Abstract
In regard to the article ‘Endovenous laser treatment: a morphological study in an animal model’ by Vuylsteke et al., 1 several points must be addressed since this is an extremely important issue. First, let me commend the authors on the experimental design; however, some of the conclusions they make need clarification.
The authors state that no study exists that delineates histological changes occurring over time. As described by us in two earlier publications, 2,3 histological changes were documented acutely and up to four months post-injury using both a 940 and 1319 nm wavelength laser. These studies show a similar histological sequence of events. However, two factors that occur must be addressed and discussed further.
First, the authors fail to mention the loss of endothelium in the acute phase. This is always circumferential even distant to the point of laser contact. This phenomenon will be explained later in this letter. Although difficult to visualize from a black and white photograph, this seems to be present in their study although little mention is made of it. This was a consistent finding in over 50 excised veins used as the basis of our early in vivo studies.

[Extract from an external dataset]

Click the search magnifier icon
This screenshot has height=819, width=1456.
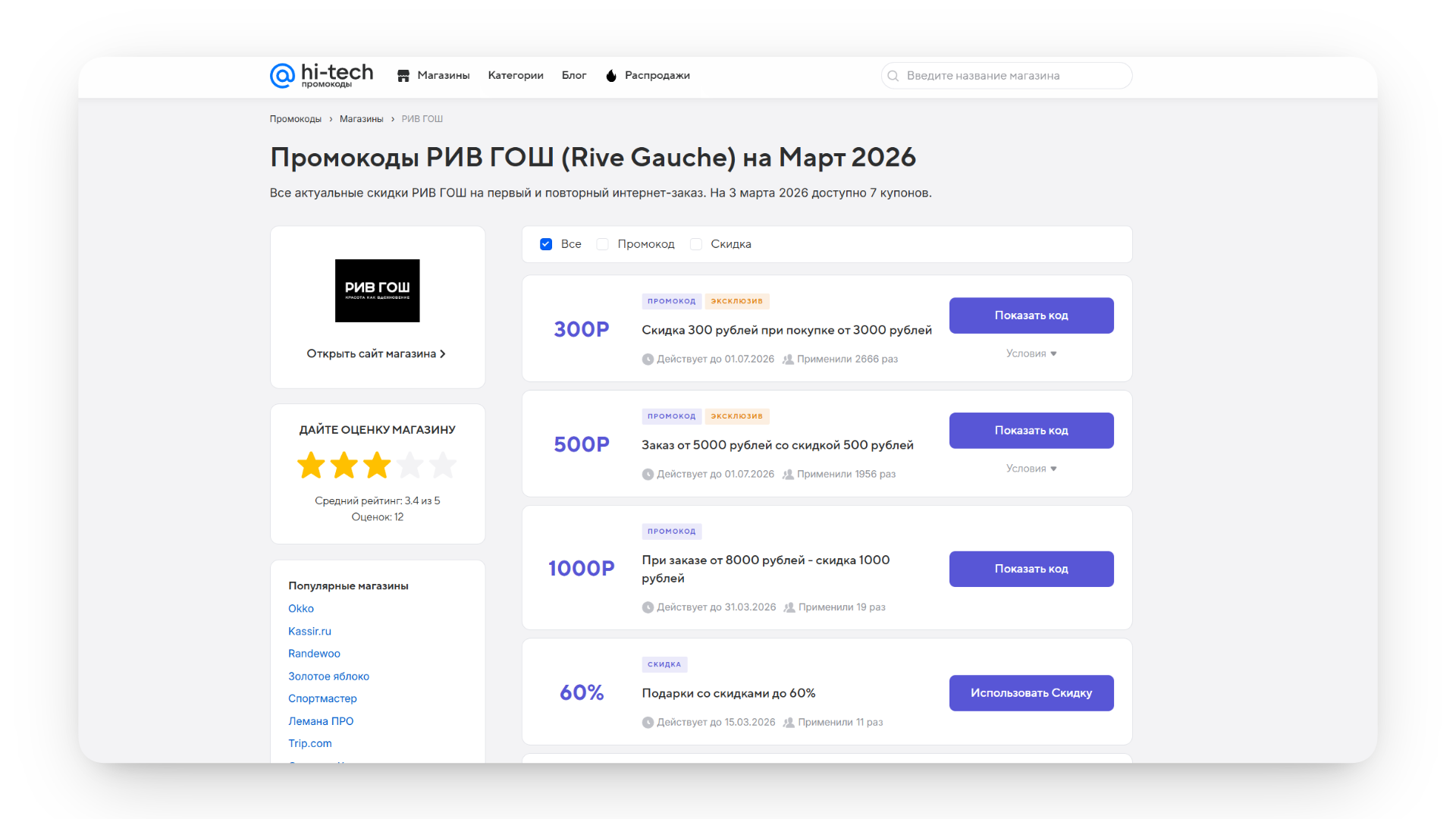pyautogui.click(x=893, y=76)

Regarding perforations, the following can be said. Perforation only occurs when there is tissue contact with the fibre tip for greater than one second. Based on our studies, no perforations occurred using 15 W for one second pulse duration. Four pulses per centimetre would be equivalent to 60 J/cm. Perforations are unnecessary and due to prolonged contact or excessive heat accrual which may occur with continuous laser energy application.
Based on our extensive studies, we are in agreement with many of the histological findings with a few differences. First, there is a complete loss of endothelium with resultant thrombus formation. The next step is thrombus organization with fibroblast infiltration. Cellular injury occurs because of heat damage (the mechanism explained shortly). With no further inflow, gradual scar formation occurs with the secretion by fibroblasts of the extracellular matrix, collagen.

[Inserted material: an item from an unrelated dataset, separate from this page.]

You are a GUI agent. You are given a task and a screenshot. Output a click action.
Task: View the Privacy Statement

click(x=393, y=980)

The authors touch on the controversy of mechanism of injury. This is very important and needs to be clarified. There are three types of energy transmission: (a) convection (steam bubbles); (b) conductive (tissue absorption); and (c) radiant (laser light energy). At some point convective and radiant must become conductive. Min et al. 4 stated that there must be laser contact with resultant conductive damage causing the subsequent findings.

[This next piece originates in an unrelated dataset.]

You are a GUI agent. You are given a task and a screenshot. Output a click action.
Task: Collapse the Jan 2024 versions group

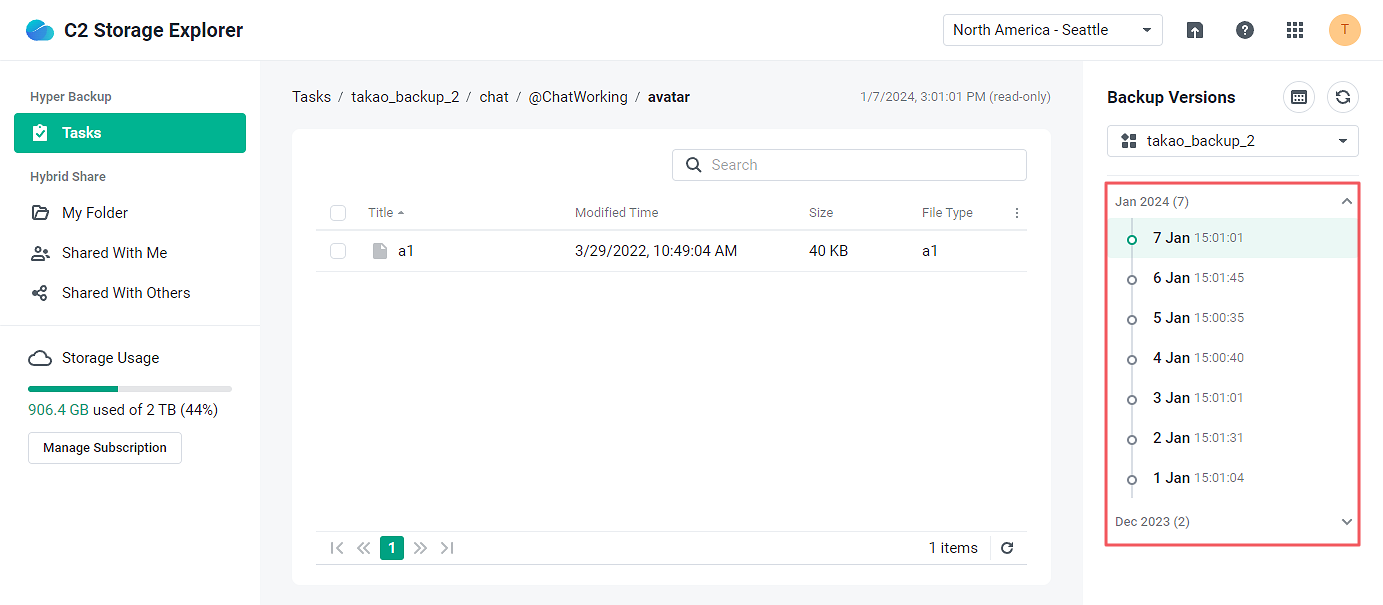1346,201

The conduction theory (requiring laser tip contact with the vein wall) can be easily disproved by a mathematical model. This was first reported at the IVC 2009 by me. 5 Using the two-dimensional Green's function for the heat conduction equation and integrating the product of Green function and the initial condition, tissue temperatures at varying intervals can be determined. Based on the model, heat conduction at the point of laser contact (4 mm tip) affects only 15–20% of the circumference and this is for temperatures in the 45°C range. At 50°C, the zone of destruction is less.
Thus, convective energy (steam bubbles) that occurs with the heating of blood and/or tissue must be the main factor in producing eventual cellular damage. This steam bubble phenomenon is present in both the 940 and 1320 nm lasers. Radiant energy will be absorbed quickly by haeme proteins. From our studies, these bubbles are 100°C and simultaneously contact all points on the vein wall. There is immediate cell death of the endothelium and each of these hundreds of foci became the point of heat conduction to the inner wall. This accumulative effect transmits enough heat damage to initiate the resultant cellular sequence of events. At all points of contact, the zone of heat conduction by one focus of energy (steam bubbles) is minute. However, cumulative effects are magnified a thousand fold. This mathematical model shows that energy absorption by laser contact plays a minor role in the overall damage required to initiate the necessary histological sequence.